目を閉じると程なくして眠りに落ちていったようだ。

翌朝目を覚ますと、隣にはまだ寝息を立てている悠人の姿が見えた。

どうやら起こさずに済んだみたいで安心したが、同時に寂しくもあったので抱き枕代わりにして二度寝を決め込むことにしたのだが、

気がつくと一時間ほど経過していたみたい。

まぁ、それも仕方ないわよね、だってこんなに気持ち良いんだもの。

それに大好きな人と一緒に寝られるんだから、これ以上幸せなことなんてないわ。

そう思いながら彼に頬ずりをすると、くすぐったいのか少しだけ身動ぎをした後で目を覚ましたみたいだった。

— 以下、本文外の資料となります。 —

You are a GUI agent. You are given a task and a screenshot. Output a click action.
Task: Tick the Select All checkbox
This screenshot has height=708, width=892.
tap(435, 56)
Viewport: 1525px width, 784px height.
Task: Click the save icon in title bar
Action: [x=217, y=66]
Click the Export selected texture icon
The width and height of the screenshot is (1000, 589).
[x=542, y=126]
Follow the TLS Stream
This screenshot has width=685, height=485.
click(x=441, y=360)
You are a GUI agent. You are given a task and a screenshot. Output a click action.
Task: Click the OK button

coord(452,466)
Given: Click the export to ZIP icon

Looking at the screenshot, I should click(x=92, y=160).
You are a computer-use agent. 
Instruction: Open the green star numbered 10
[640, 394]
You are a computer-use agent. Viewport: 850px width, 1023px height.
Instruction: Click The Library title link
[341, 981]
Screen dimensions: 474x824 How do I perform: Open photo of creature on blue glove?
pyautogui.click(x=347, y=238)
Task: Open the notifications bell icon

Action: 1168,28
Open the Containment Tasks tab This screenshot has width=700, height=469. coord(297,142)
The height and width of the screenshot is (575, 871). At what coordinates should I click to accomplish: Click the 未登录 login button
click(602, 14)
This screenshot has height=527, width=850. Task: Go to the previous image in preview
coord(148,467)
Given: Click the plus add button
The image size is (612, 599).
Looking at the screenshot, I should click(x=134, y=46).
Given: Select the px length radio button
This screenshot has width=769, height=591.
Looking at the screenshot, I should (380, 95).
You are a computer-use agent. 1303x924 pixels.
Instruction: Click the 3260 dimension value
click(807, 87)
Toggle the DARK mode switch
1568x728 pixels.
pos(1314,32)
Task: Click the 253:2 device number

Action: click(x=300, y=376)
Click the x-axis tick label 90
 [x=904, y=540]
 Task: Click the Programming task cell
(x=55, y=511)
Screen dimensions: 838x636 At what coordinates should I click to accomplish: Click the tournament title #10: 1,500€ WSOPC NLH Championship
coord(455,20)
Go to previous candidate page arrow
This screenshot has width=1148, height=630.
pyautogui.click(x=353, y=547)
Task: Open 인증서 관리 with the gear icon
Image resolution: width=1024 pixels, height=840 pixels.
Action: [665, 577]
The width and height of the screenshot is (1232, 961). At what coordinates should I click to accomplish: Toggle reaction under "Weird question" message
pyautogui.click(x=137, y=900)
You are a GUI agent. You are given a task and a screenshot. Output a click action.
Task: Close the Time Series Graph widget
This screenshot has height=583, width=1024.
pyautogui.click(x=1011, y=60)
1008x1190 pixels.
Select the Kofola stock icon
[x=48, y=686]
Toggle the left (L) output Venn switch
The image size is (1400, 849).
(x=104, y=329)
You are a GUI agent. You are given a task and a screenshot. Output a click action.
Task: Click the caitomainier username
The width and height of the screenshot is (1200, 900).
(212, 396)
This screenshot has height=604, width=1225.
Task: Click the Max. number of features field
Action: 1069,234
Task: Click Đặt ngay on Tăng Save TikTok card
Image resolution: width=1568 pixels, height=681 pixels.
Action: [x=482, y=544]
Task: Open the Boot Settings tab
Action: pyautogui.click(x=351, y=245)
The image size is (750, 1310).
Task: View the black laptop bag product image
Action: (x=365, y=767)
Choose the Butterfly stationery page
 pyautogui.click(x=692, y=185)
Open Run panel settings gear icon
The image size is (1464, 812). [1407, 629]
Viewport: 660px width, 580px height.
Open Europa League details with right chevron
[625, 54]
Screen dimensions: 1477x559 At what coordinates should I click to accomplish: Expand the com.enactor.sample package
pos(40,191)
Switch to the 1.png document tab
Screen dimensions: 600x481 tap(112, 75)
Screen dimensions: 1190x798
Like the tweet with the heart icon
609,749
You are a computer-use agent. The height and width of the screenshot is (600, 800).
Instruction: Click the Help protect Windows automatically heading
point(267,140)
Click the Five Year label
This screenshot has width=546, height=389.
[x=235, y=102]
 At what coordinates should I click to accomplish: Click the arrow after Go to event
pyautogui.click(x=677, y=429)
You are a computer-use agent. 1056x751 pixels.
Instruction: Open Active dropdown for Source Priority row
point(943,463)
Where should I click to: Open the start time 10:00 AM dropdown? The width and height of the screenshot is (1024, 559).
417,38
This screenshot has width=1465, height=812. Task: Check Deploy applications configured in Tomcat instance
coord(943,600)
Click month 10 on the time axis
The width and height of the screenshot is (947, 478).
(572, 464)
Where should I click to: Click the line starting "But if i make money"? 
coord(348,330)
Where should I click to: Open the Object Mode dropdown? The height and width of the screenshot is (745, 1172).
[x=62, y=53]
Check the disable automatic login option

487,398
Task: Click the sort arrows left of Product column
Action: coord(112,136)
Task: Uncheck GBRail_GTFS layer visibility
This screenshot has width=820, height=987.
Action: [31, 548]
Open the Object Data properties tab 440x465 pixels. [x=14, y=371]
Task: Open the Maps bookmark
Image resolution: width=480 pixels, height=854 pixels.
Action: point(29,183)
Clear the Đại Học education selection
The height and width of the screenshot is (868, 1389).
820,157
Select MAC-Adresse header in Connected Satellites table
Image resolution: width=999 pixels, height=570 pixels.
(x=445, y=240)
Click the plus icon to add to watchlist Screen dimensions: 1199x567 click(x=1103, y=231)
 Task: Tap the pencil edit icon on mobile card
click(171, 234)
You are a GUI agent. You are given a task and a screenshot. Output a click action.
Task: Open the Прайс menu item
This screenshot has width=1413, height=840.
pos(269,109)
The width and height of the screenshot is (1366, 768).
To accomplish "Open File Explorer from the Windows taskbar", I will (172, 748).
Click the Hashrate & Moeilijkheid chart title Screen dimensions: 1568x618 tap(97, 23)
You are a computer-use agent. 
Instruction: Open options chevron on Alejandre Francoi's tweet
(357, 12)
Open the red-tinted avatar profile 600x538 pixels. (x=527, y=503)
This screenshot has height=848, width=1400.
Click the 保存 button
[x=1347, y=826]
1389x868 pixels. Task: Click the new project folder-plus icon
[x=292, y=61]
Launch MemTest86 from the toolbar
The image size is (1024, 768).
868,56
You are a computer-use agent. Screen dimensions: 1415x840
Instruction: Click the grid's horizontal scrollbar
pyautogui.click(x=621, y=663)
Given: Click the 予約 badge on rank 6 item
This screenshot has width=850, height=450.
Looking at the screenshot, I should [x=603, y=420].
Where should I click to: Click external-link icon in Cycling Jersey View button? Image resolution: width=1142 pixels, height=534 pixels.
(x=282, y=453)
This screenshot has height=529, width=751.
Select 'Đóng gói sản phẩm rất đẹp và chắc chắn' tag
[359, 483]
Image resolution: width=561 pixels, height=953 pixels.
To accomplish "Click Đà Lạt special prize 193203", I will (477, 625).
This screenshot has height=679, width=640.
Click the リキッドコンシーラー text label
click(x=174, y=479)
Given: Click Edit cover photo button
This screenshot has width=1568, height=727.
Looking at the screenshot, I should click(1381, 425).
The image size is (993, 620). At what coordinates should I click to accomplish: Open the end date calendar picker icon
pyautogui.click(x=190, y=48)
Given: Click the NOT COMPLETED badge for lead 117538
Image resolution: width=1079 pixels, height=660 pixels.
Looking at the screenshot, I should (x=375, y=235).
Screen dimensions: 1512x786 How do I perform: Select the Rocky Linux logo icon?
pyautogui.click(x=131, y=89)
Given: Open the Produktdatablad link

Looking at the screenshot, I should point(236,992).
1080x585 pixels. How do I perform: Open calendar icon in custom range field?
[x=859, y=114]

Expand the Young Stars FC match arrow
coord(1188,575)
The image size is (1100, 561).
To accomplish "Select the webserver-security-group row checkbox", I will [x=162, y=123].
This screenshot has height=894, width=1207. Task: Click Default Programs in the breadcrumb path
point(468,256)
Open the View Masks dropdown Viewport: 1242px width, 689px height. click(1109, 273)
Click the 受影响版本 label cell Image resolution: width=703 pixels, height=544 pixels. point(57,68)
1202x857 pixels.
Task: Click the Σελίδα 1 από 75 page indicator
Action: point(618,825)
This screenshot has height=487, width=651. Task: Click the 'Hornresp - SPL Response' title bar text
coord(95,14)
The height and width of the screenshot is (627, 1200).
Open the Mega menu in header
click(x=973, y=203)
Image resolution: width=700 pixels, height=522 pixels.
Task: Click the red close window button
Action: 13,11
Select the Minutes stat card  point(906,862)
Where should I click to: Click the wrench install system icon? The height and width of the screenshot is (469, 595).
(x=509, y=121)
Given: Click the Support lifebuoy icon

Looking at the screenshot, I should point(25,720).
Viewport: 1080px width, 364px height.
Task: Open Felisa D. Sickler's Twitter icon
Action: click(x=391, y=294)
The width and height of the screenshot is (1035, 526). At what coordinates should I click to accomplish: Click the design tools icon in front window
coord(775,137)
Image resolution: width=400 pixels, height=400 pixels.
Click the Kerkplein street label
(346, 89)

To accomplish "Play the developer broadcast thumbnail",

まだ寝ぼけ眼のまま、ボーッとした様子で私を見つめると、 いきなり抱きついてきてキスをしてきたの。

突然のことで驚いたけど、すぐに受け入れてしまうあたり私も単純なものねと思いながらも、

それに応えるように舌を絡ませていく。

しばらくすると満足したのか唇を離していったので、 今度は私の方から抱きしめてあげたわ。

そうしたら嬉しそうに微笑んでくれて、ますます愛おしく感じてしまうのよね。

ああ、本当に可愛い人だこと、この人は。

そんなことを考えながら頭を撫で続けていると、急に眠くなってきたみたいなのでもう一度眠ることにしたの。